Oliver does not simply dedicate to his children for schmaltz value as he devotes a sizable section of the book on the value and attitudes to use when cooking with your kids. These few pages alone are worth the price of the book. Emeril just published a whole book on techniques for cooking with your kids, and as good a job as he did in telling you how to do it, Jamie does a much better job of telling you why you do it and what benefits will arise from the effort. Jamie also gives a few insights into his cooking with Jools as well when he says that once upon a time, every little suggestion on Jools' cooking from world famous chef Jamie was taken as a criticism and tended to dampen her enthusiasm for doing something she did not especially enjoy anyway. The whole picture changed when Jamie simply praised everything Jools did in the kitchen. The quality of her cooking and her attitude improved dramatically. I can think of a few of my relatives I would love to feed the wisdom in this book.
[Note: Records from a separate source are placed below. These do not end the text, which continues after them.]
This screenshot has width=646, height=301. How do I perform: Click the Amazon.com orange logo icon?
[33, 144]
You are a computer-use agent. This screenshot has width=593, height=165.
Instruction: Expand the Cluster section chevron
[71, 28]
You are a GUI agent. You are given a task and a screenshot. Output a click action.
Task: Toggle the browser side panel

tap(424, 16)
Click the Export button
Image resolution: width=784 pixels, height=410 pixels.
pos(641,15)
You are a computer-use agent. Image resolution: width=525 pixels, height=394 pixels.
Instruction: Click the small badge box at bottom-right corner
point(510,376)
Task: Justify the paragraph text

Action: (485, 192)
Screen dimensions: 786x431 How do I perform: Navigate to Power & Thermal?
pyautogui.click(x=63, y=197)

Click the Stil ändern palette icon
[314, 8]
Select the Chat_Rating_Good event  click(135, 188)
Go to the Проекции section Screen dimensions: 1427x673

In reviews of Oliver's other books, I have warned that while Jamie preaches simplicity, this is not the same as quick or easy. Jamie does lean a bit toward quicker and easier in some chapters in this book, keeping to the cooking with the kids theme. He has a chapter on `Quick Fixes' and `Comfort Grub' plus `More Simple Salads'. And, he leaves out any recipes for homemade pasta, with all pasta dishes being based on dried pasta, which he always says is not inferior to fresh, just different. There is also a very short chapter just after the introduction on using fresh herbs, which for the entire world sounds like a sermon from Pastor Oliver exhorting you to use fresh herbs. This homily is understandable if you recall that Jamie Oliver's writing and televising about food is all about lifestyle, not just how to cook. His lesson is that fresh herbs are necessary to good cooking.

As always, Oliver's most appealing recipes are for salads, pasta dishes, and seafood. I sometimes wish that all of his books would be reissued collecting all like chapters into individual volumes and I would buy the salad and pasta volumes simply to have all these recipes together. They are by far the most original of his dishes, although there is one pasta dish Jamie attributes to Mario Batali and there are a few in his books that are attributed to his experiences at the River Café.
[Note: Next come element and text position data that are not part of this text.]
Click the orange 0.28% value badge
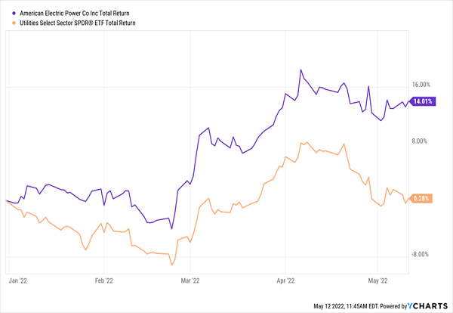Image resolution: width=453 pixels, height=313 pixels. [419, 198]
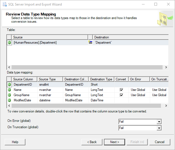Click the green check icon for GroupName row
The height and width of the screenshot is (150, 175).
[x=9, y=95]
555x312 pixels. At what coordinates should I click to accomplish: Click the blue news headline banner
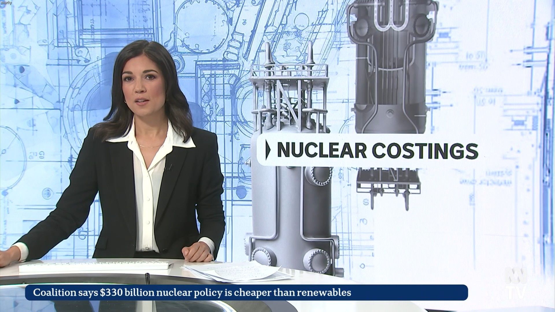246,293
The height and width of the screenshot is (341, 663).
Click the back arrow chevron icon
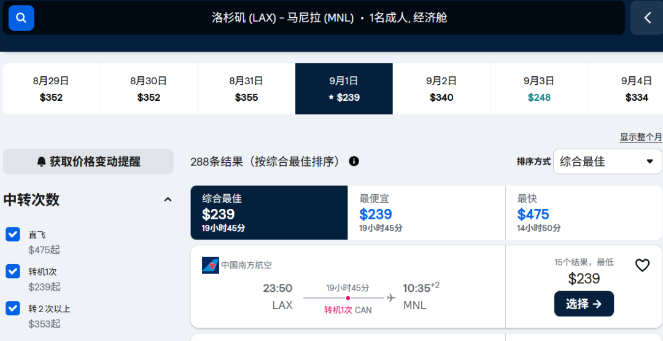point(647,18)
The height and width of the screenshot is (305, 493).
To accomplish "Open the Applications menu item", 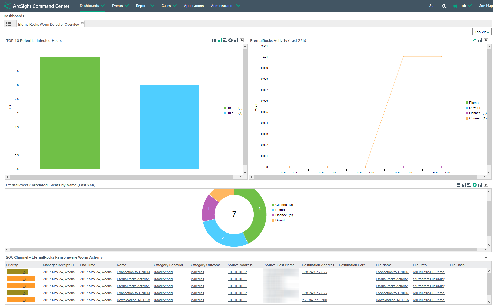I will click(x=194, y=6).
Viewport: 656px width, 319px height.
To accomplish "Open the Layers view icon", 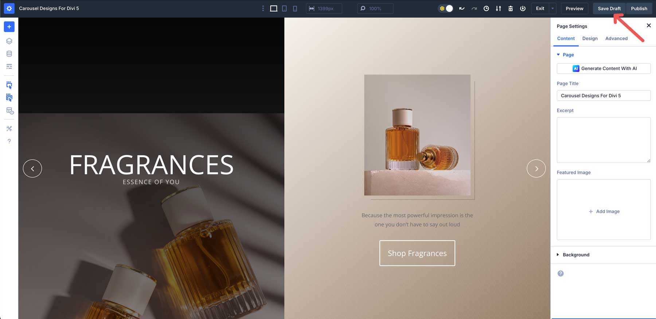I will tap(9, 41).

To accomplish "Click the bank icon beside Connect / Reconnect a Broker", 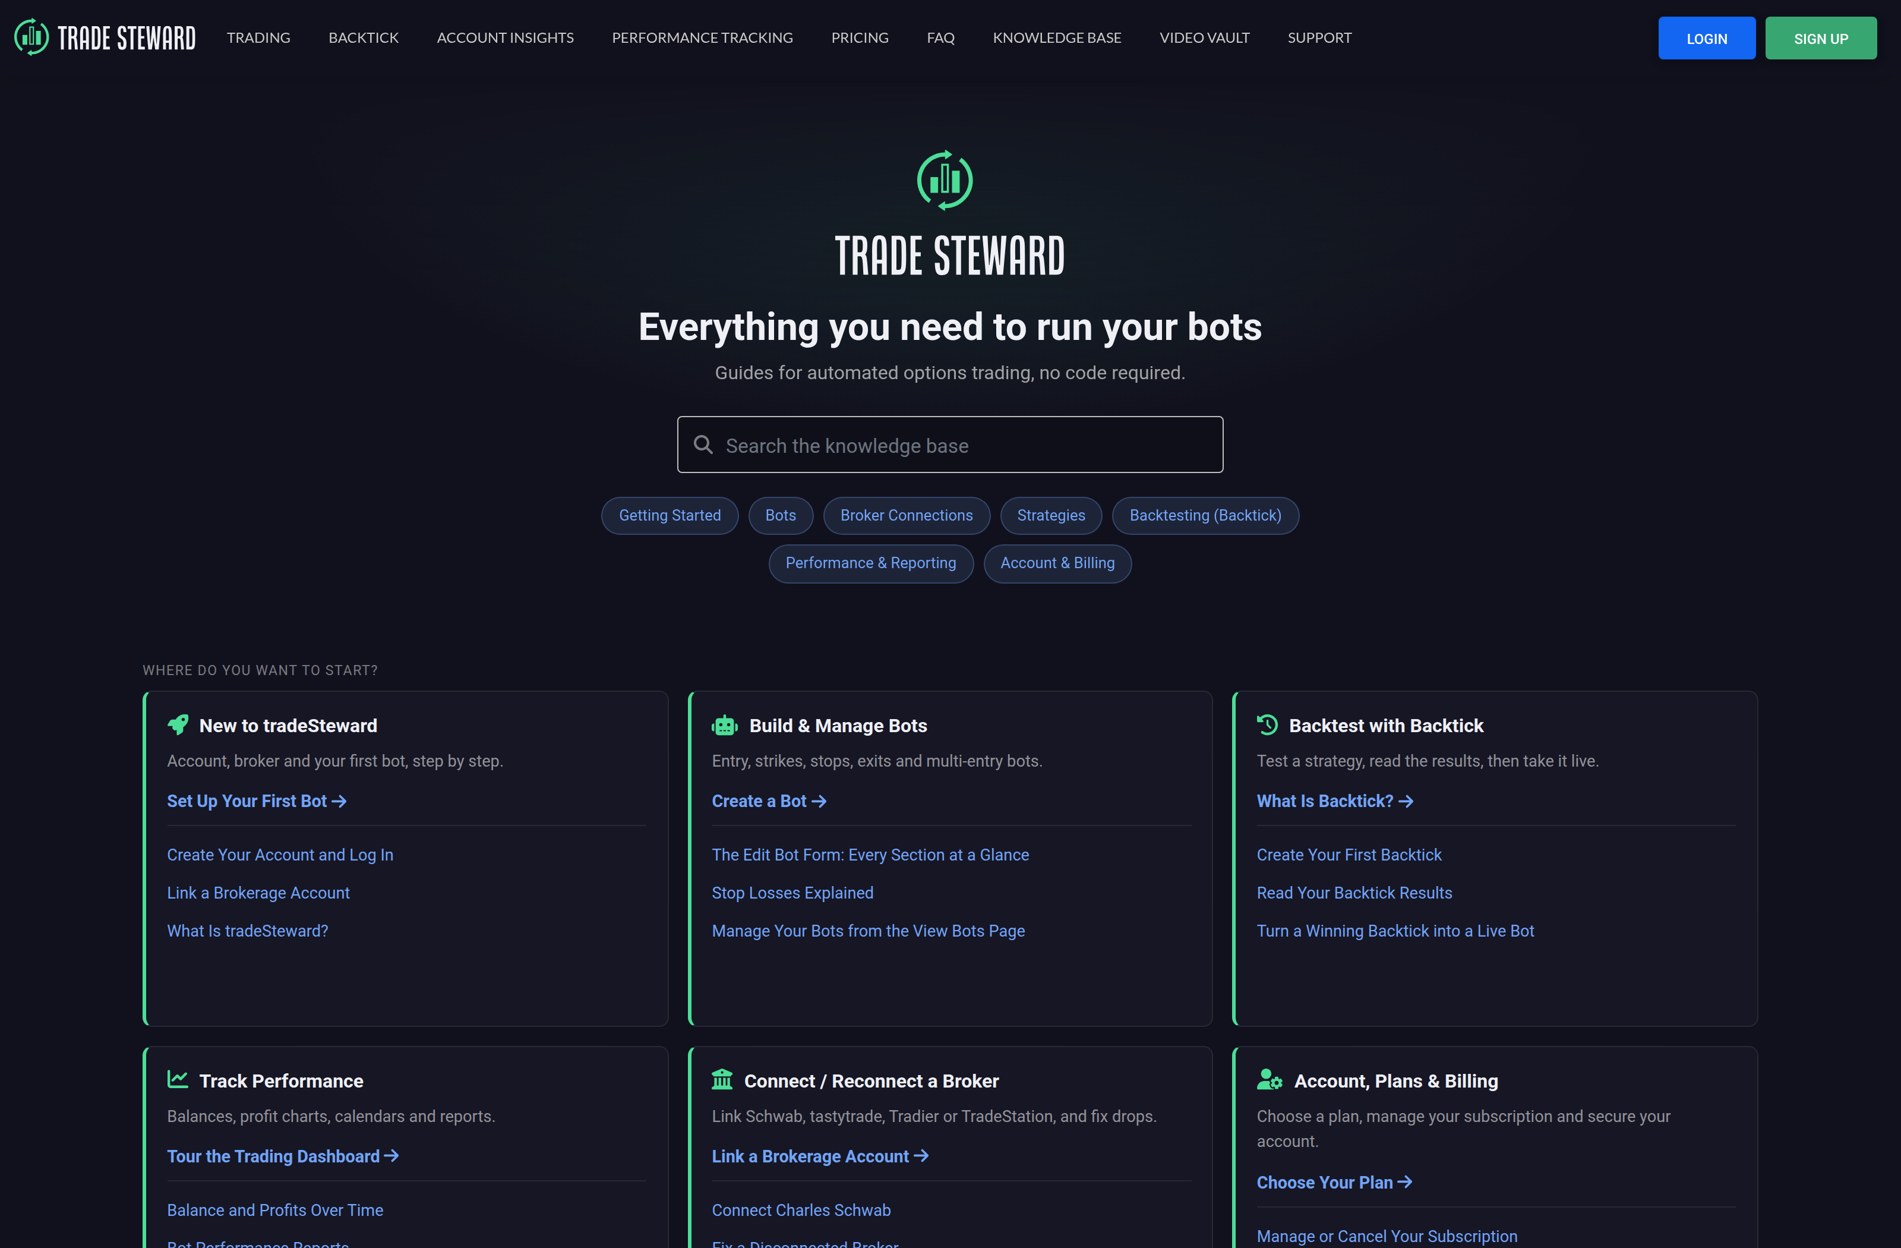I will tap(722, 1079).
Bread is one of my favorite culinary subjects and Jamie is one of the very few superstar chefs who gives special emphasis to bread baking. His basic bread recipe is a classic fast method he probably got from Gennaro, as Contaldo uses a very similar recipe in his book `Passione'. The recipe violates the recommendation from experts like Peter Reinhart who promote little yeast and long rise times, but I have made Jamie's bread and I find it just fine, especially as a medium for rolling in savory additions such as onions and salami. To atone for his fast yeast bread, Jamie adds a recipe for artisinal sourdough bread with natural yeast and a classic Italian bega. Read this recipe very carefully before starting, as it takes a FULL WEEK to complete. If you are serious about bread, check out books by Reinhart, Joe Ortiz, or Nancy Silverton, but you could do a lot worse than getting your first taste of bread baking from Sir Jamie.

When someone has an engaging TV personality, I fear their enthusiasm may not transfer to a skill with the written word, especially with Jamie, as I have heard him say he dictates all his books into a tape recorder, as he never really learned to write properly in school. Let me assure you here that even his chapters with low culinary interest such as his chapters on mixed drinks are a joy to read.

Jamie has a habit of labeling certain recipes as `the best ever'. Well, I have made his `best ever' recipes and I agree with him. They have all become standards in my repertoire. He continues to match or exceed the very high quality of recipes you will find from the River Café or even from Signoir Batali himself.

On the remote chance that Hyperion editors read this review for constructive criticism, I will point out that the layout of ingredient lists makes reading the recipes a bit annoying, as does the absence of ingredient lists from some of the simpler recipes.

If one wishes to get more out of their cooking, they could not do much better than to work their way through Jamie Oliver's cookbooks.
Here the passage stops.